#### Task description
Echo the full article on COVID-19's impact on Florida college football, word for word.

#### Extracted text
- - -
Florida TaxWatch Looks at How COVID-19‘s Impact on College Football Hinders the Economy

With the Florida Gators and the Georgia Bulldogs getting ready to renew their rivalry in Jacksonville on Saturday, Florida TaxWatch (FTW) released a report on how COVID-19 restrictions on college football are impacting the Sunshine State’s economy.

FTW unveiled “College Football in the COVID-19 Era: the Economic Impact of a Restricted Season” on Thursday. The new study shows college football continues to be a major source of revenue for several universities across Florida–and the current restrictions will impact it.

“Assuming a conservative 25 percent reduction in team revenues from the previous 2018-2019 season, Florida’s college football teams could lose up to $70.8 million in total revenue due to COVID-19 restrictions on fan activity and spending. A decrease of 50 percent in team revenues would have far more devastating effects with revenue losses potentially reaching $141.5 million. For schools such as Florida State University, the University of Miami, the University of South Florida, and Florida Atlantic University, which reported net profits of $0 in the 2018-2019 season, these revenue reductions could create huge budget deficits over the coming years,” FTW noted.

Dominic Calabro, the president and CEO of Florida TaxWatch, noted that other industries outside higher education are also being affected as the pandemic continues to impact college football.

“For communities across Florida the COVID-19 induced restrictions on college football game fan participation and spending is likely to have negative impacts on tax revenues, local small businesses, and jobs,” Calabro said on Thursday. “In our latest economic commentary, Florida TaxWatch finds that even a five percent reduction in leisure and hospitality jobs from lower spending in Boca Raton, Gainesville, Miami, Orlando, Tallahassee, and Tampa would cost nearly 26,000 jobs equaling more than $665 million in lost wages. If realized, these losses will not only hurt workers, families, and businesses but also the local government programs that rely on their tax revenues.”
- - -
#### Stored data
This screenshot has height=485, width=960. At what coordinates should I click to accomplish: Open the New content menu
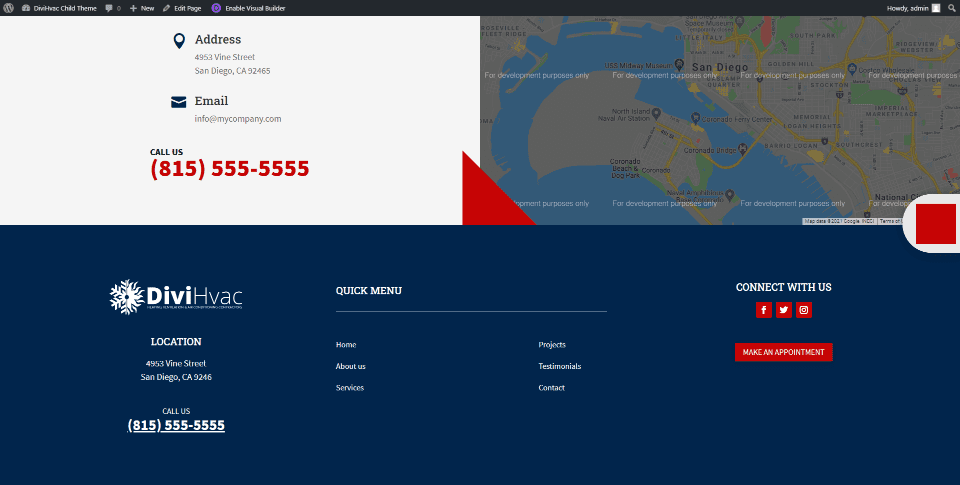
- - -
#### Your response
Florida TaxWatch Looks at How COVID-19‘s Impact on College Football Hinders the Economy

With the Florida Gators and the Georgia Bulldogs getting ready to renew their rivalry in Jacksonville on Saturday, Florida TaxWatch (FTW) released a report on how COVID-19 restrictions on college football are impacting the Sunshine State’s economy.

FTW unveiled “College Football in the COVID-19 Era: the Economic Impact of a Restricted Season” on Thursday. The new study shows college football continues to be a major source of revenue for several universities across Florida–and the current restrictions will impact it.

“Assuming a conservative 25 percent reduction in team revenues from the previous 2018-2019 season, Florida’s college football teams could lose up to $70.8 million in total revenue due to COVID-19 restrictions on fan activity and spending. A decrease of 50 percent in team revenues would have far more devastating effects with revenue losses potentially reaching $141.5 million. For schools such as Florida State University, the University of Miami, the University of South Florida, and Florida Atlantic University, which reported net profits of $0 in the 2018-2019 season, these revenue reductions could create huge budget deficits over the coming years,” FTW noted.

Dominic Calabro, the president and CEO of Florida TaxWatch, noted that other industries outside higher education are also being affected as the pandemic continues to impact college football.

“For communities across Florida the COVID-19 induced restrictions on college football game fan participation and spending is likely to have negative impacts on tax revenues, local small businesses, and jobs,” Calabro said on Thursday. “In our latest economic commentary, Florida TaxWatch finds that even a five percent reduction in leisure and hospitality jobs from lower spending in Boca Raton, Gainesville, Miami, Orlando, Tallahassee, and Tampa would cost nearly 26,000 jobs equaling more than $665 million in lost wages. If realized, these losses will not only hurt workers, families, and businesses but also the local government programs that rely on their tax revenues.”